Although not fully understood, induction of CD169/SIGLEC1 expression levels were found to be regulated by cytokines such as type I interferons [4, 6]. Type I interferons are crucial for the immune response in antiviral immunity. It has been reported that an unbalanced immune response, characterized by a weak release of type I interferons and an exaggerated release of other proinflammatory cytokines, potentially contributes to a SARS-CoV-2-associated ARDS. In agreement with this observation, we exclusively found higher expression levels of CD169/SIGLEC1 in mild disease stages but not in severe forms, suggesting that CD169/SIGLEC1 or other interferon-associated downstream mediators are protective in disease progression to ARDS.

The here observed elevated CD169/SIGLEC1 expression levels in COVID-19 patients are in line with a previous report by Bedin and colleagues [7], who first described elevated CD169/SIGLEC1 expression in a small cohort of patients with COVID-19, but no differences in CD169/SIGLEC1 expression levels were observed between mild and severe cases. Our data, however, for the first time, show a clear disease severity-dependent expression of CD169/SIGLEC1.

Noteworthy, the very recent discovery of auto-antibodies against type I interferons in about 10% of patients with severe COVID-19 and the presence of mutations in type I interferon related genes in 3.5% of patients with severe COVID-19 shed an exciting light on a possible interferon-related pathomechanism of disease severity [2, 3]. While detection of auto-antibodies and/or mutations might be difficult to establish as routine diagnostics, surrogate markers of interferon type I activity as CD169/SIGLEC1 may be favorable.

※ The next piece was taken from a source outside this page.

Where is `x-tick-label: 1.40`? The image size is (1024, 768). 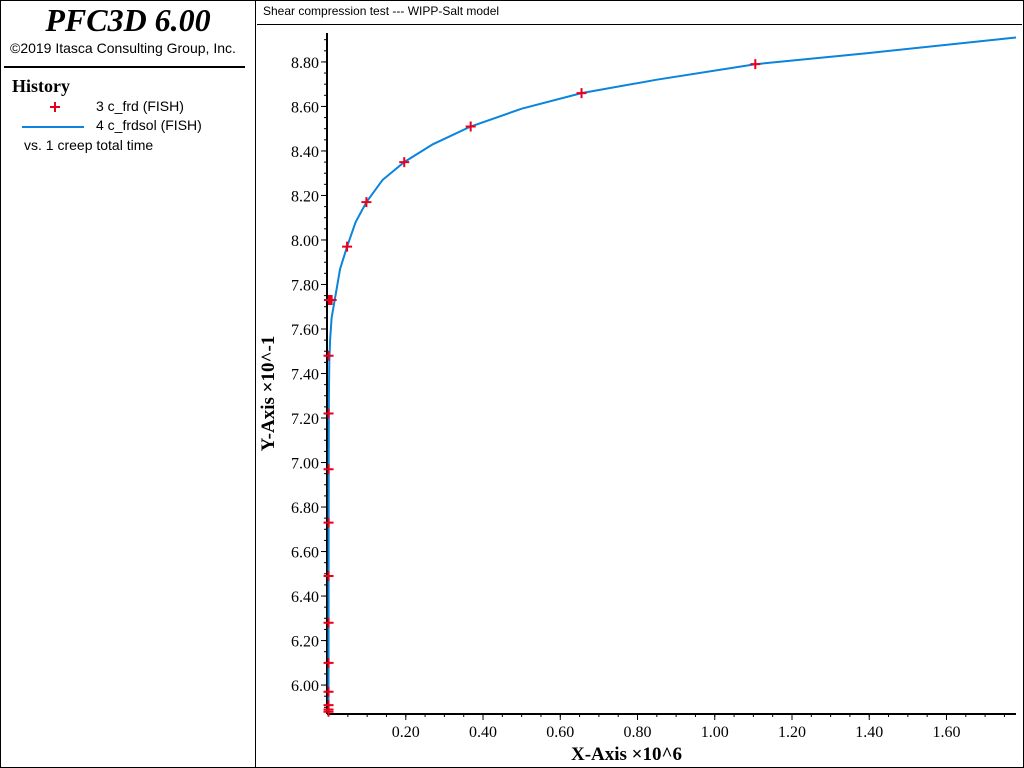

Our results of viral load and seroconversion indicate representative COVID-19 patient samples, although it is important to note that data were not available for all patients as a consequence of the retrospective study design. In addition, there are more important limitations to consider. Although CD169/SIGLEC1 is suggested to have an additional diagnostic value in COVID-19, it remains unclear whether expression levels represent a bystander or a direct contributor to the pathogenesis of COVID-19. Our longitudinal data suggest that the early phase after onset of symptoms is the best timepoint to assess CD169/SIGLEC1. However, numbers of patients presenting to the hospital in this very early time period, within the first 3 days since onset of symptoms, is rather low. Furthermore, the number of patients with mild disease who developed a deterioration to a more severe disease stages was insufficient to answer the question whether CD169/SIGLEC1 may be used as a biomarker to predict the progression to ARDS. Nevertheless, it will be interesting to see whether treatment or vaccination trials will have an impact on CD169/SIGLEC1 expression levels after SARS-CoV-2 infection or exposition respectively. Also, it is interesting to analyze the correlation between CD169/SIGLEC1 expression and auto-antibodies against IFN-α/ω in patients with mild or severe disease. Certainly, other molecules of the interferon pathways as MHC class I, CD38, BST-2 or CD123 should be analyzed in patients with COVID-19.

Taking these limitations into account, our study provides important new insights in the dynamics of CD169/SIGLEC1 expression in SARS-CoV-2 infection. Furthermore, our findings suggest that measurement of CD169/SIGLEC1 expression in SARS-CoV-2 infection might be useful for assessment of COVID-19 disease severity in the future. However, for more clarification, we suggest a prospective study with larger patient cohorts and a more balanced control group to confirm our results.